Fomos até o galpão onde estavam armazenadas as nossas malas ou mochilas com os nossos nomes. Após pegar as nossas coisas fizemos fila para resgatar os nossos objetos valiosos guardados no cofre e voltamos para a penitenciária. Nos levaram para uma ala separada e disseram que nos serviriam almoço, porém todas negaram a comida e aceitaram um suco para forrar o estômago. O passo seguinte foi nos colocar em ônibus para irmos até o Centro Integrado de Monitoramento Eletrônico – CIME, onde colocaram a tornozeleira eletrônica.
MEU ANJO ESTAVA ME ESPERANDO NO CIME – Ganhei a minha liberdade ao sair do CIME e encontrei o meu anjo da guarda: Dr.

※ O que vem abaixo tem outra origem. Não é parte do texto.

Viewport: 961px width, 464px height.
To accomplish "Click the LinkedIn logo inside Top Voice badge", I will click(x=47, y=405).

Ezequiel Silveira. Dei um abraço de agradecimento e fomos saindo dali pois alguns patriotas nos recepcionaram com comida, água, refrigerante, café e suco.Iniciava ali uma nova jornada da minha vida, com muita gratidão pelo Dr. Ezequiel que me atendeu mesmo não tendo dinheiro para pagar. Ele não desistiu de mim, não abandonou minha causa. Ao contrário, me acalmou e falou que não iria me abandonar. O que seria de mim sem o trabalho de defesa feito por ele? Sou imensamente grata a Deus por ter ele como advogado, a única pessoa em que pude confiar em um momento de desespero.

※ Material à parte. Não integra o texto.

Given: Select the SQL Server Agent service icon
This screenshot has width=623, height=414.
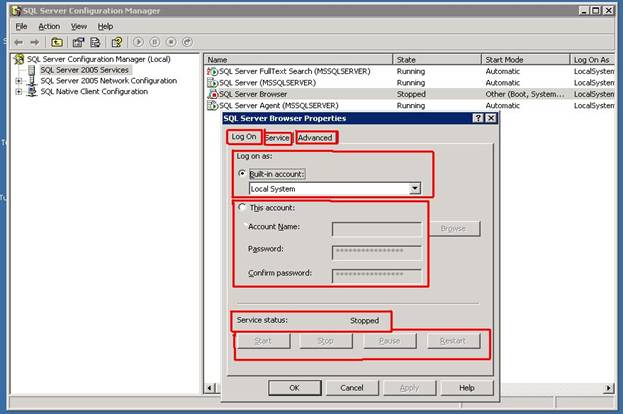Looking at the screenshot, I should coord(212,105).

SEM TRABALHO: O ESTIGMA DA TORNOZELEIRA
Ganhar a minha liberdade foi a melhor coisa que poderia acontecer, mas não sabia o que estava por vir fora da prisão. Antes de ir para Brasília, eu tinha uma loja online chamada Índia Modas, com vendas por Facebook, Instagram e WhatsApp. Eu mesma vendia, eu mesma entregava.

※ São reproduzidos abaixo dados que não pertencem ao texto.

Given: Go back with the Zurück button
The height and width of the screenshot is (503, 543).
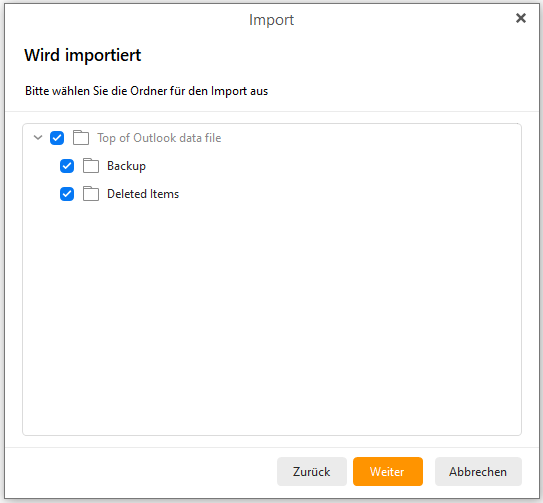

Com a restrição de uso de rede social, não posso vender, não tenho estoque, pois minha mãe precisou vender para se manter enquanto estava ausente. Não consigo trabalhar, pois o preconceito e os olhares maldosos são muitos, principalmente quando falo que estou de tornozeleira eletrônica surgem muitas desculpas, dizem que vão ligar depois e nunca mais ligam.
É muito triste entrar em um estabelecimento comercial e perceber pessoas seguindo você, pois você está usando tornozeleira eletrônica. A gente passa a ser taxada de bandida, pois não conhecem a verdadeira história. Se eu quero ser bem tratada por alguém que viu minha tornozeleira, tenho que explicar que não sou bandida, não fiz nada de errado para estar com isso, apenas sou uma vítima de um sistema que não quer oposição.
Certo dia entrei em um mercado e o proprietário estava num dos caixas atendendo. Estava de short e a tornozeleira estava muito visível e fui em direção ao açougue, pois queria uns pedaços de carne. Fui atendida e aguardava o meu pedido, quando percebi que o dono do mercado saiu do caixa para ir atrás de mim e perguntou se eu precisava de ajuda. Eu, com toda a minha educação, falei não obrigada já fui atendida. Porém, não contente com a minha resposta, ficou mexendo em algumas coisas que estavam do meu lado para cuidar de mim, como se fosse roubar alguma coisa.
Sofro com a tornozeleira, pois não tem quem não olhe torto. Algumas pessoas têm medo! Outro dia chamei um Uber, porém ao chegar o motorista viu a tornozeleira e deu ré com medo. Fiz sinal com a mão e fui até ele explicar que não sou criminosa e contei que era uma das presas políticas do Brasil.